» **WHAT TO PRODUCE**: Extract each line of the data below that contains the word "accomplish".

» **DATASET ROWS**:
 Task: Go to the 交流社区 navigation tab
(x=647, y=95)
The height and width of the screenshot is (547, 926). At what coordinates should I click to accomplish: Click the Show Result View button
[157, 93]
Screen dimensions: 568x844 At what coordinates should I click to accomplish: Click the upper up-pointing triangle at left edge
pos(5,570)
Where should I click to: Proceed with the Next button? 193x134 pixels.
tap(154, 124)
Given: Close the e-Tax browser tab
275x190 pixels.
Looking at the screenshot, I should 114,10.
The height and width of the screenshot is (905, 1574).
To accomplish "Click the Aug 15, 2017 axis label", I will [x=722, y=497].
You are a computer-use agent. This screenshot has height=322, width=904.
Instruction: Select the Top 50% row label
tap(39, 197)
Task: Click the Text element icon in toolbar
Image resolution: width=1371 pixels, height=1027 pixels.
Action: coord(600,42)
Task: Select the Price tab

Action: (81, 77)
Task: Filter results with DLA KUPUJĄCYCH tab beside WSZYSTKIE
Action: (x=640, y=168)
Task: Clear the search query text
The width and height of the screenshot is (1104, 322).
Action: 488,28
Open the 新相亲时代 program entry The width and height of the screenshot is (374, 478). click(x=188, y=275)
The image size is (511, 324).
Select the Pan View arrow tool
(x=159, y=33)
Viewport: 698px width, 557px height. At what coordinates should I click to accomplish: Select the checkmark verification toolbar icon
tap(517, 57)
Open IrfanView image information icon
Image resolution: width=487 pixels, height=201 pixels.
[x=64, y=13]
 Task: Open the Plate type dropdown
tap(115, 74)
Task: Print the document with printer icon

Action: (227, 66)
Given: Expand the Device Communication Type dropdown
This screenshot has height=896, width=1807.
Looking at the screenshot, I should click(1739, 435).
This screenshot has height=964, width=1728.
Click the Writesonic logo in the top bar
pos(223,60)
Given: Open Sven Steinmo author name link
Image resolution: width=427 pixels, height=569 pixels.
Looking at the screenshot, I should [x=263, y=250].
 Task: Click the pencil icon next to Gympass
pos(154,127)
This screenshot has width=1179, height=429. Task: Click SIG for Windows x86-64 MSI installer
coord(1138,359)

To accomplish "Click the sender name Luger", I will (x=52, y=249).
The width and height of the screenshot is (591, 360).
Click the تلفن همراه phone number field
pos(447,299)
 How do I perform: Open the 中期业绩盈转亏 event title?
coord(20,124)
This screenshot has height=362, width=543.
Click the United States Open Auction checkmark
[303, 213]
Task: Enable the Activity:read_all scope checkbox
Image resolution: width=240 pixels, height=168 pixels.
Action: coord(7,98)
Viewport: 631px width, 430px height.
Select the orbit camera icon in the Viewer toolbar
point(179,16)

» **THE COMPLETED TASK**:
The height and width of the screenshot is (547, 926). At what coordinates should I click to accomplish: Click the Show Result View button
Screen dimensions: 568x844 At what coordinates should I click to accomplish: Click the upper up-pointing triangle at left edge
To accomplish "Click the Aug 15, 2017 axis label", I will [x=722, y=497].
Viewport: 698px width, 557px height. At what coordinates should I click to accomplish: Select the checkmark verification toolbar icon
To accomplish "Click the sender name Luger", I will (x=52, y=249).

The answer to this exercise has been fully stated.